Yaklaşık 6 yıl önce İngiltere'ye Au-Pair olarak gittim. Önce bir danışmanlık firmasıyla görüştüm (hiçbir ücret vermeden) kısa zamanda gereken evraklarımı hazırladım. Ardından 3 ay içerisinde İngiltere’nin en güzel sahil kasabalarından birinde bir aile bulundu. Ardından bir anda kendimi hayatımı değiştiren bu yolculuğun içerisinde buldum. Dün gibi hatırlıyorum İngiltere’ye gittiğim ilk günü. Londra’ya vardıktan sonra Plymouth otobüsüne bindim ve 6 saat süren bir yolculuk sonrası beni aile almak üzere karşılamıştı çocuklarla beraber. Bir yıl kalıp dönerim dediysem de 7 yıla yakın bir süre İngiltere’de kaldım. İlk gittiğim dönemde İngilizce seviyem oldukça düşüktü buna rağmen kısa süre sonra şehir merkezinde tiyatro eğitimi bile almaya başlamıştık arkadaşımla birlikte. Yaşayarak İngilizceyi öğrenme tecrübesi oldukça keyifliydi. İngilizler tabi bir de tiyatro kursunda olunca bize kelimeleri anlatmak için her yolu deniyorlardı.
Sonraki yıl Londra’ya yerleşerek metropol bir şehirde dünyanın her yerinden gerek çalışmak gerek öğrenci olarak gelmiş olan insanlarla tanışarak her birinin kültürünü tanıma şansına sahip olmuştum. Sadece eğitim aldığım kurslarda değil her yıl farklı bir ailede yaşamaya devam ettim bu da benim farklı aile kültürlerini görmemi sağladı. Üç yıl sonra MBA yapmaya karar verdim ve hayatımı oldukça olumlu yönde değiştiren bu karar bana eğitim anlamında çok şey kattı. İyi ki Londra’ya gitmiş, iyi ki MBA yapmışım, hayatımdaki en doğru kararlardan ikisi diyebilirim. Çocuk bakarak elde ettiğim kazancı eğitime dönüştürdükten sonra eğitim de bana bir sigorta şirketinde çalışma kapısı açmıştı. Derken 7 yıllık koca bir zaman diliminin sonunda dönme kararı alarak Türkiye’ye geri geldim ancak İngiltere’de geçidiyim yılları özlemle hatırlıyorum. Yemyeşil parkları, birlikte cafe de çalıştığım dünyanın her yerinden gelmiş Polonyalı, İtalyan, Fransız arkadaşlarımı, yanında yaşadığım aileleri, baktığım çocukları ve biriktirdiğim onca anıyı döndükten sonrada her gün hatırlıyorum ve gülümsüyorum.

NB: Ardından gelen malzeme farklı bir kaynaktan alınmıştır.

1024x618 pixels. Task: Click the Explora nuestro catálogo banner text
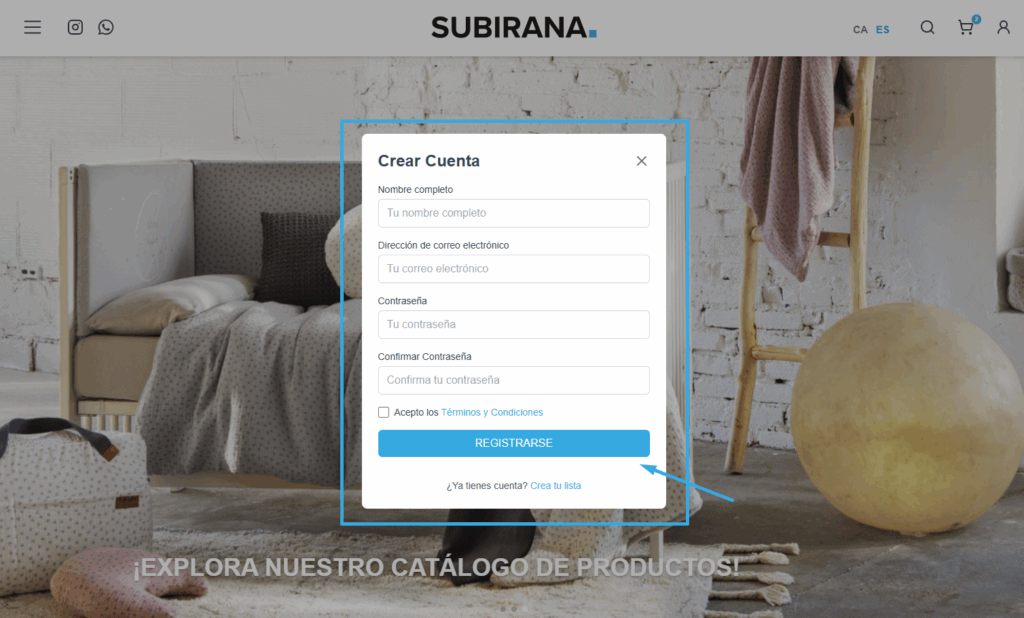[436, 567]
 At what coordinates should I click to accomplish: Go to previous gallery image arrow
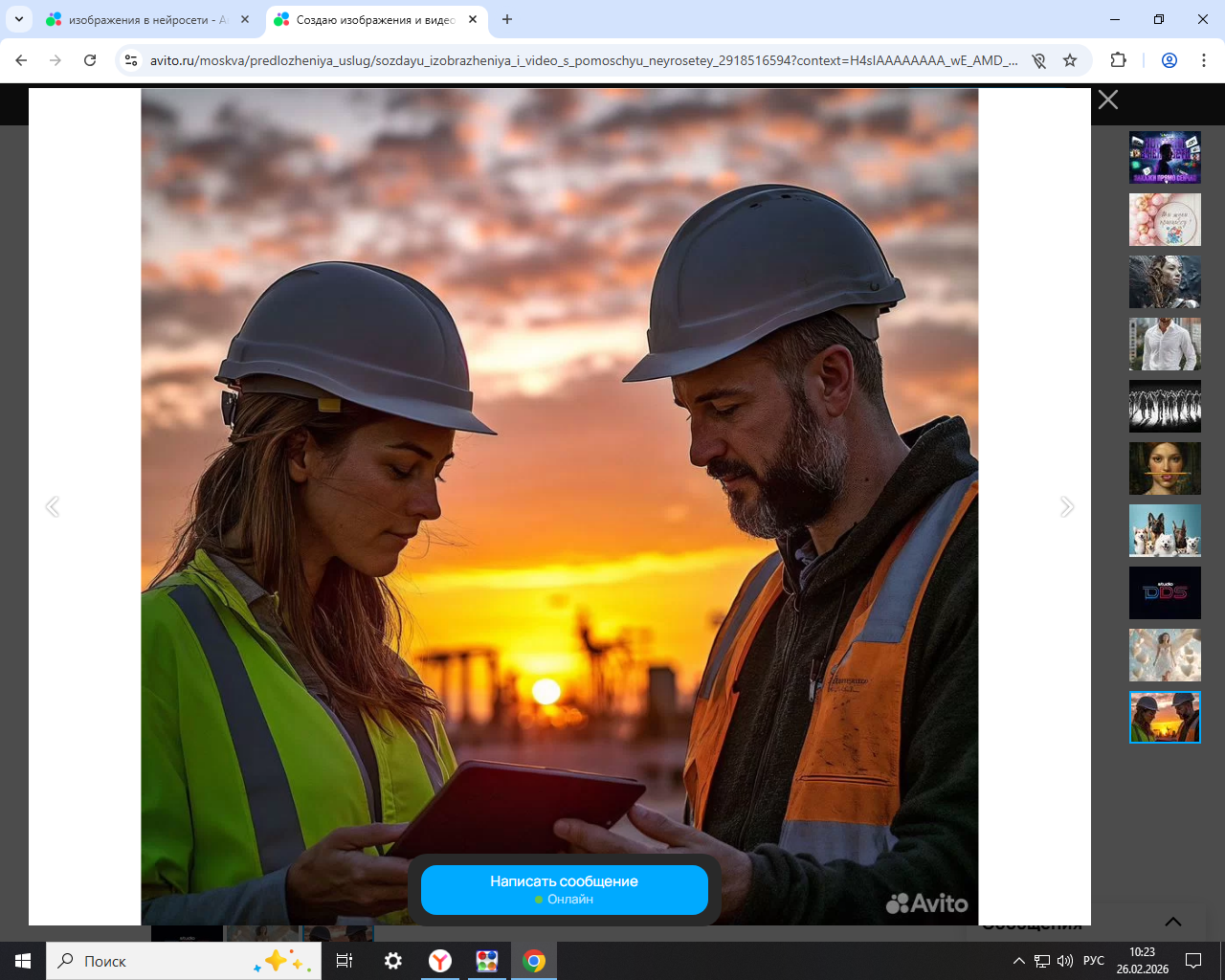[53, 506]
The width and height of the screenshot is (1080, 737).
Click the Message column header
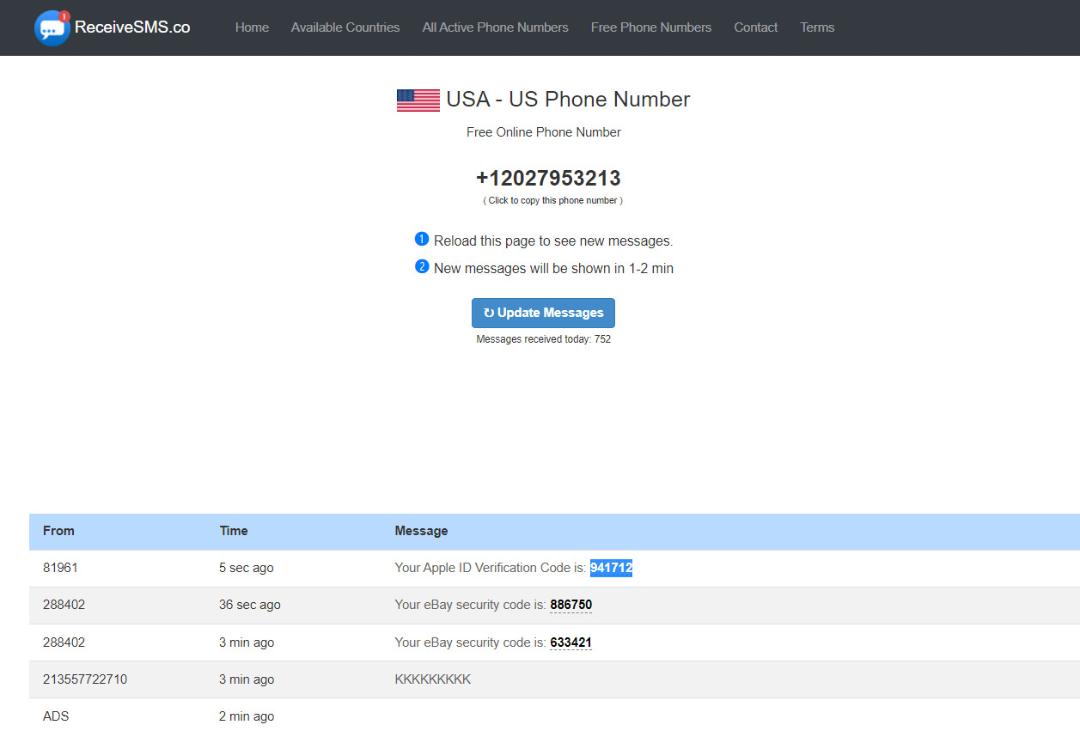pyautogui.click(x=421, y=531)
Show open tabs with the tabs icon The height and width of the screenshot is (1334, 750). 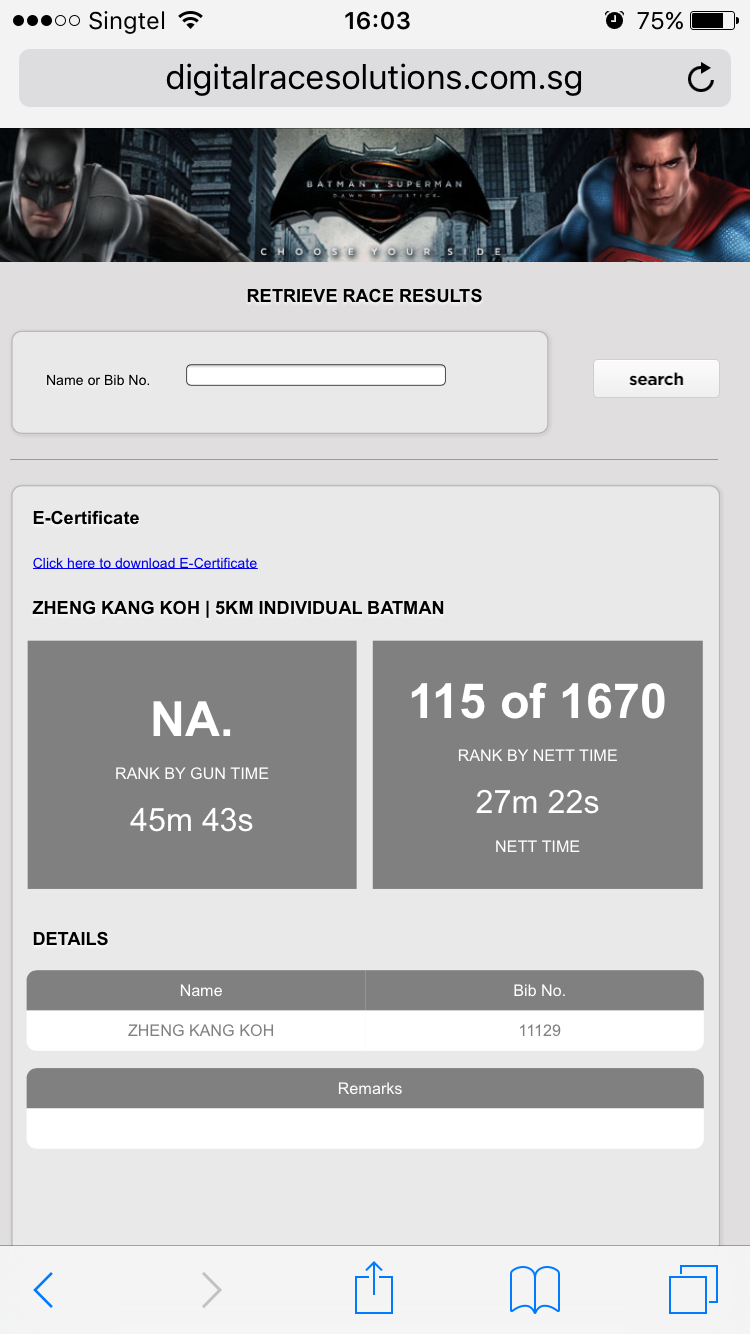(693, 1289)
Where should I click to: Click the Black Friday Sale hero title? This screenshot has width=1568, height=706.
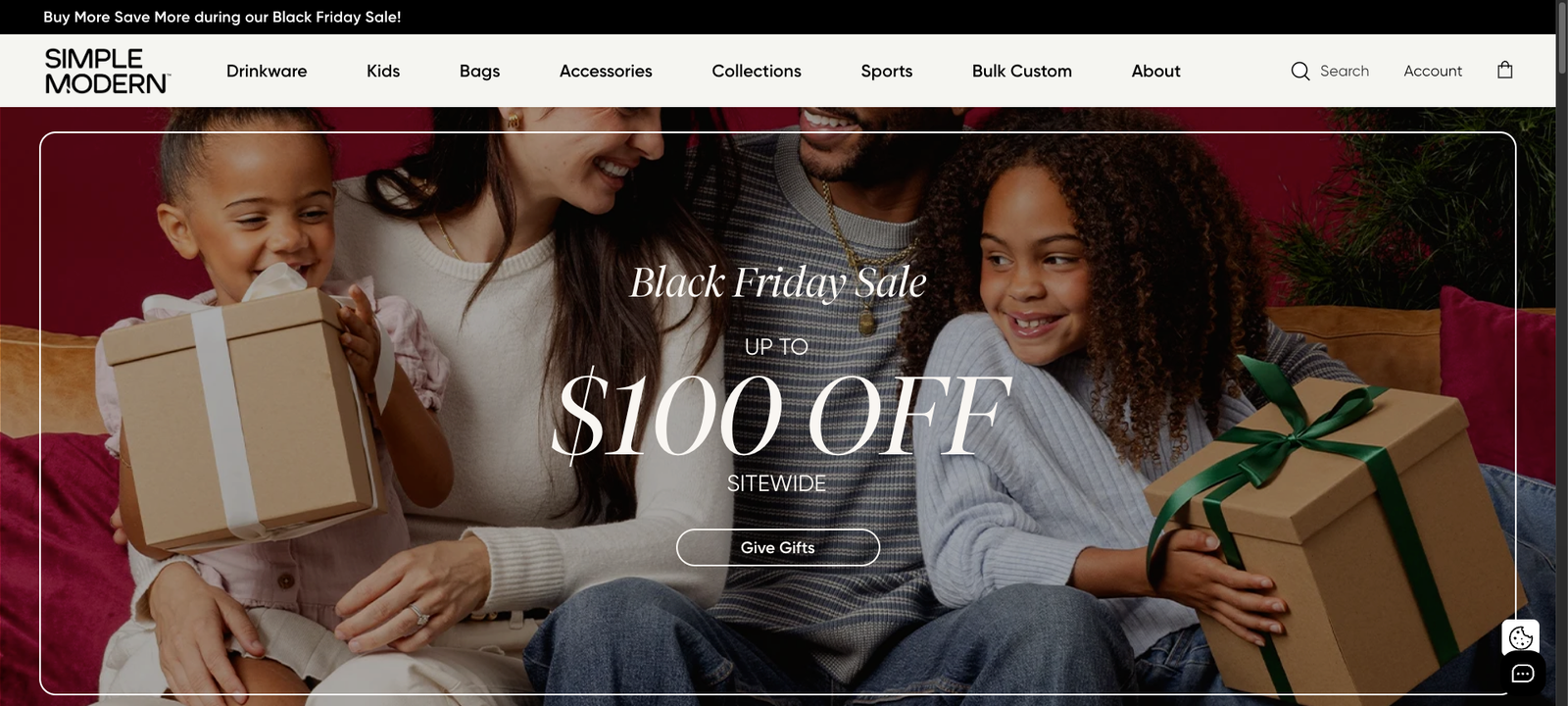point(778,283)

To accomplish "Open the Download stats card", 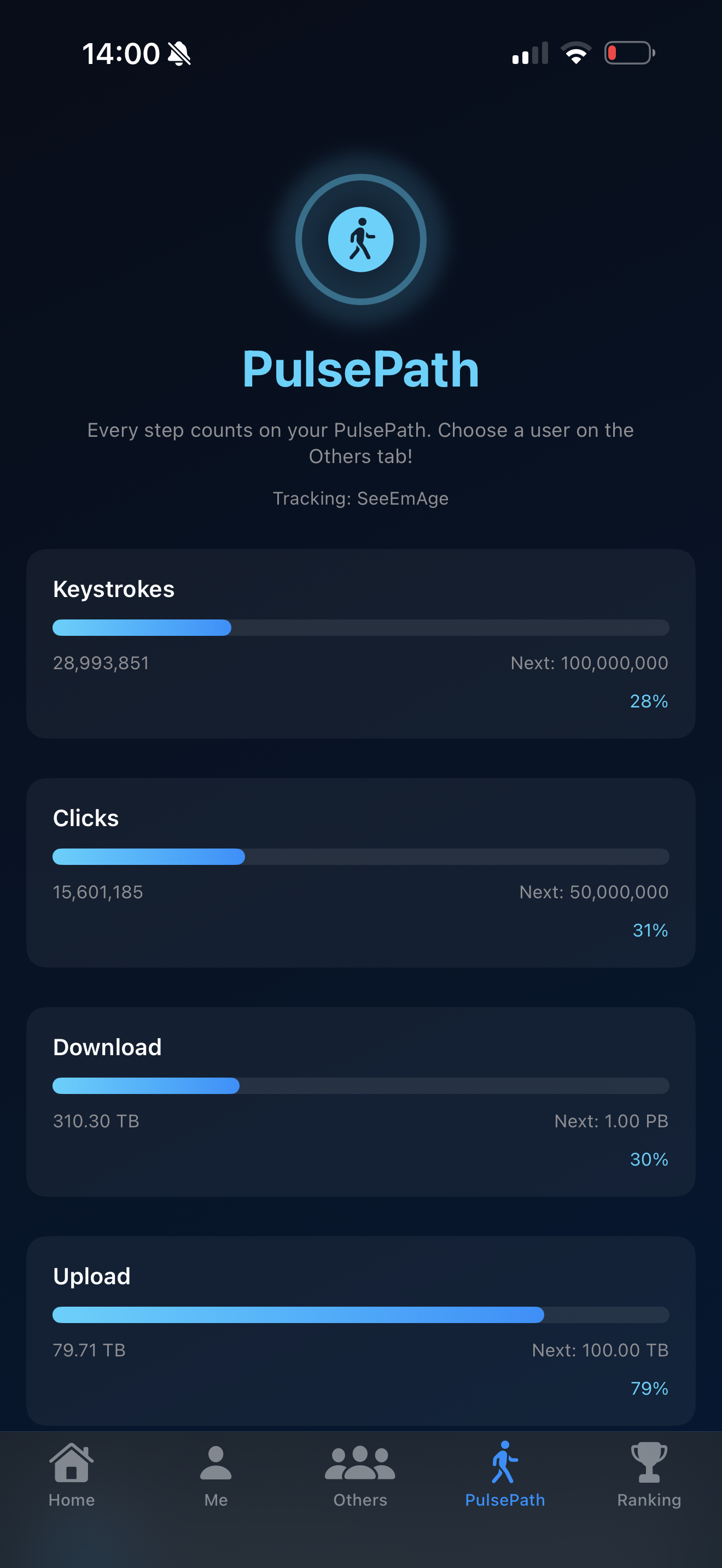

İngiltere’ye gitme kararı hayatımda aldığım en doğru kararlardan biriydi. Ancak İngiltere’ye Truva Eğitim Danışmanlığı aracılığı ile gitmek daha da büyük bir ayrıcalıktı. Her yaşadığım endişe ve problemde bana sonuna kadar destek veren, gönderdikten sonra dahi ilgisini eksik etmeyen ve hala görüşmeye devam ettiğim Fatma Hanım ve Truva ailesine hep teşekkürler ediyorum.